My Prometheus is Overwhelmed! Help!

Written by ryandawsonuk | Published 2021/07/24
Tech Story Tags: prometheus | monitoring | kubernetes | kubernetes-infrastructure | big-data-analytics | technology | programming | hackernoon-top-story

TLDR Prometheus is an incredibly popular option for monitoring and time series data on kubernetes. Many developers simply install it and let it do its thing. So it can come as a shock when it starts getting overwhelmed. Don’t panic! We’ll help you understand some of the cases you might be encountering and what your options are. The ‘Setup and Forget Strategy’ can take you a long way but you might need to know a bit more if you have a high-volume use case (which you may not even realise)via the TL;DR App

Prometheus is an incredibly popular option for monitoring and time series data on kubernetes. Many developers simply install it and let it do its thing. So it can come as a shock when it starts getting overwhelmed.

Don’t panic! We’ll help you understand some of the cases you might be encountering and what your options are.

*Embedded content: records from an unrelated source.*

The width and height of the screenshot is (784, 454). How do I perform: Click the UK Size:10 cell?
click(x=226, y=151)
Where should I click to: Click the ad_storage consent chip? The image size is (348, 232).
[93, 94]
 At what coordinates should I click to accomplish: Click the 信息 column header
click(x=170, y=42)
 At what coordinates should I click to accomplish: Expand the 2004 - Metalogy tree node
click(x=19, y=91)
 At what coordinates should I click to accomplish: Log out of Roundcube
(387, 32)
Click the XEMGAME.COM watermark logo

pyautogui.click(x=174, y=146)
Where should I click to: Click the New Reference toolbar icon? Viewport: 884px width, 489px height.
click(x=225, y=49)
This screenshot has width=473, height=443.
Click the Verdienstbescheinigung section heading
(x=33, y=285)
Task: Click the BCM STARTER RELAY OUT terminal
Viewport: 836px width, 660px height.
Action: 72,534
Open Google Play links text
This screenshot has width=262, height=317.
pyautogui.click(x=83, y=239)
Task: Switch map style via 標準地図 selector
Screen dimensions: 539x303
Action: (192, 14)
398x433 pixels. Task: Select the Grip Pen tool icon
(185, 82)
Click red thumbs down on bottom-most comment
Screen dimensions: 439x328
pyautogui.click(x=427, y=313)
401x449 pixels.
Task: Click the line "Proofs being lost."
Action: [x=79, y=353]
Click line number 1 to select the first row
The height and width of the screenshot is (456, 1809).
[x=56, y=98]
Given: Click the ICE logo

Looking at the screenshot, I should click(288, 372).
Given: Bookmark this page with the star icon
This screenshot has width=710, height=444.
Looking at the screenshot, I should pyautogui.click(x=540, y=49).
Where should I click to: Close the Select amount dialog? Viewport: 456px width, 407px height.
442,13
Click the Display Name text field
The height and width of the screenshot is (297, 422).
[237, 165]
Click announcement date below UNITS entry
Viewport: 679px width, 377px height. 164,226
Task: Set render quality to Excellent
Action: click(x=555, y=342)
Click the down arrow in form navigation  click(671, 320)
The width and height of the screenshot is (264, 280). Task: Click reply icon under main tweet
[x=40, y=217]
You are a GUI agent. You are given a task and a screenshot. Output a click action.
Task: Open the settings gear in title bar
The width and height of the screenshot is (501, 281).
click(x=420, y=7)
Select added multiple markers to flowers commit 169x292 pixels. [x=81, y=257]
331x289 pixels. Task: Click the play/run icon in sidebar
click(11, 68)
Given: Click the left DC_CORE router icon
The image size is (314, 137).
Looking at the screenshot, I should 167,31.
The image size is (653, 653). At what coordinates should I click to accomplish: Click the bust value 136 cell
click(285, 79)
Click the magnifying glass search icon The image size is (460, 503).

The ‘Setup and Forget Strategy’

The setup and forget strategy can take you a long way. But you might need to know a bit more if:

  • You have a high-volume use case (which you may not even realise).
  • You need the data to be there over long time periods (years or at least months).
  • You rely heavily on consuming the data in your apps.
  • Something breaks.

Prometheus and most other time-series databases work very differently from SQL databases. Let’s understand this better.

Arrgh! It’s Broken!

Let’s say you’ve figured out how to expose a metrics endpoint in your app running on kubernetes. You’ve built a grafana dashboard to monitor your apps health or some other data and that looks pretty nice. Or maybe you’ve built your own UI that queries prometheus directly. All is good with the world… until it breaks.

Queries Become Slow

There can be various causes for slowness. First try to rule out the least interesting ones:

  1. If you are calling prometheus in your own code, are you closing and timing out your http connections to prometheus?
  2. Have you allocated enough resources to prometheus? Try increasing it and replicating the load as a test (preferably in an environment with similar underlying hardware).
  3. When you’ve checked increasing CPU and RAM, also try disk. It could be that the disk is getting full and prometheus is having to clean up (more on this in the ‘Data Disappearing’ section below).

The more interesting thing that could be going wrong is that the way the data volume is increasing is causing the queries to slow down. This can happen surprisingly quickly. There could be a change to the systems producing the data but it can also be that apparently small changes have big effects.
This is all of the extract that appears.